= Ridgway Christian School =

Christian school in Arkansas, United States

Ridgway Christian School (RCS) was a private K–12 Christian school in Pine Bluff, Arkansas. Pine Bluff First Assembly of God is the school's parent church. The 30 acre middle and high school campus was owned by the Pine Bluff Educational Endowment (PBEE); This campus was known as Ridgway Christian High School (RCHS).

==History==
In August 1997 the school opened with five employees and 17 students. The First Assembly of God Church had created the school.

From 2007 to 2008 the net increase of students was around 20. In that same period 15 of them stopped attending the school since they moved outside of the Pine Bluff area, which reflected the economic issues in the Arkansas Delta region.

Ridgway Christian began leasing the current secondary school building in June 2013. St.
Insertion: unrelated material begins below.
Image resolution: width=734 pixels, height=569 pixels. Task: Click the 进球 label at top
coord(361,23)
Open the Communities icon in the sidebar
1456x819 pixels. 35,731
Joseph Catholic School previously leased the building before its 2013 closure. John Worthen of the Pine Bluff Commercial wrote that area Catholic schools were losing students as many who wanted private education came to Ridgway Christian instead. Therefore, Ridgway Christian had two buildings: one primary (K-6) and one secondary (7-12).

As of 2013 the school's expected number of students was to be 500, including 120 in grades 7–12. In 2017 the school had about 300 students.
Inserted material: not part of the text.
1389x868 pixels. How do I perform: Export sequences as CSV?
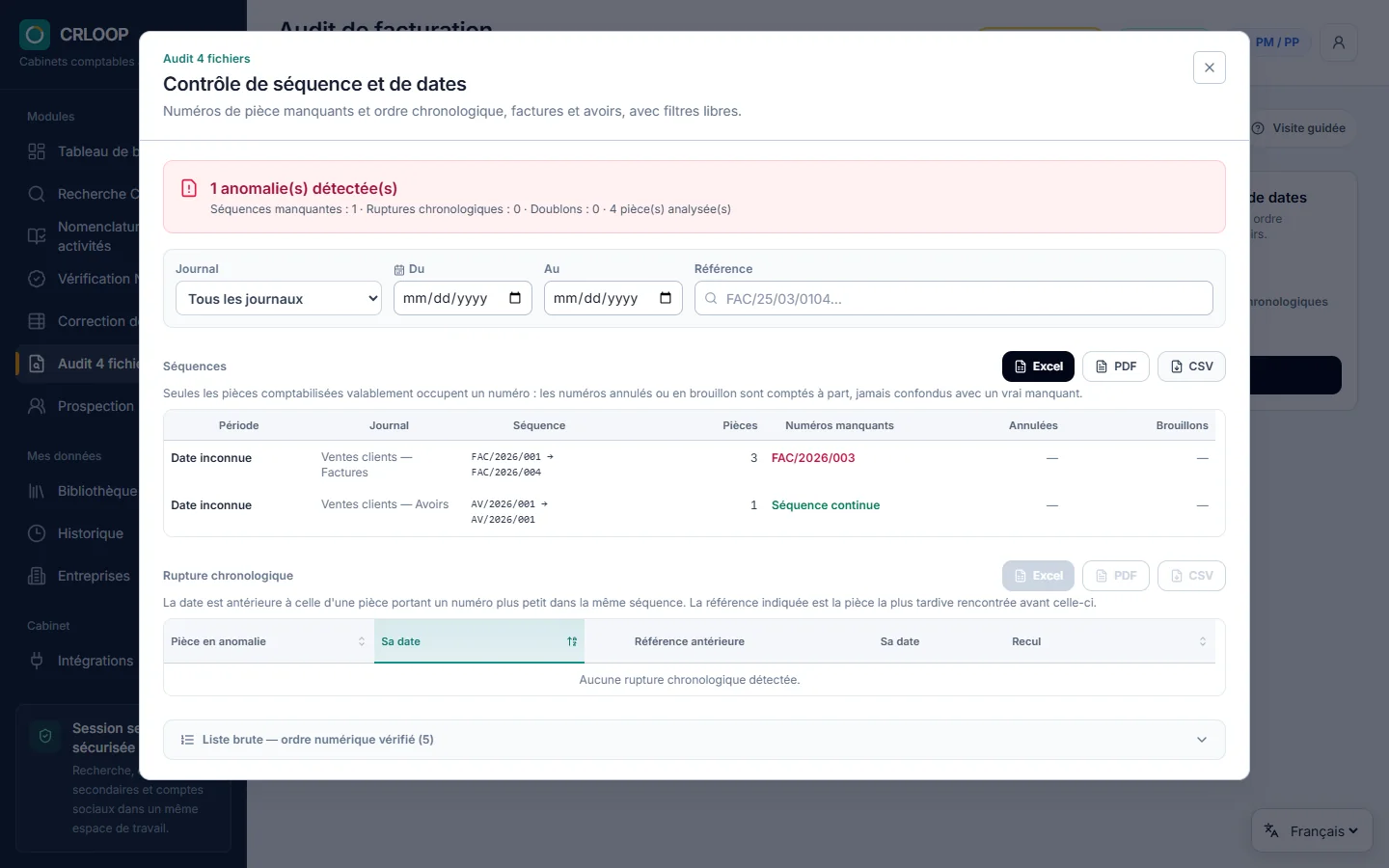1191,366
In 2018 the secondary campus was repurposed as a charter school, Southeast Arkansas Preparatory High School. The Christian School director announced that the plans were to discontinue the high school program and to have a single K-8 campus. According to the president of the newly established charter school, Pat Hart, the Ridgway Christian high school program encountered difficulty recruiting students.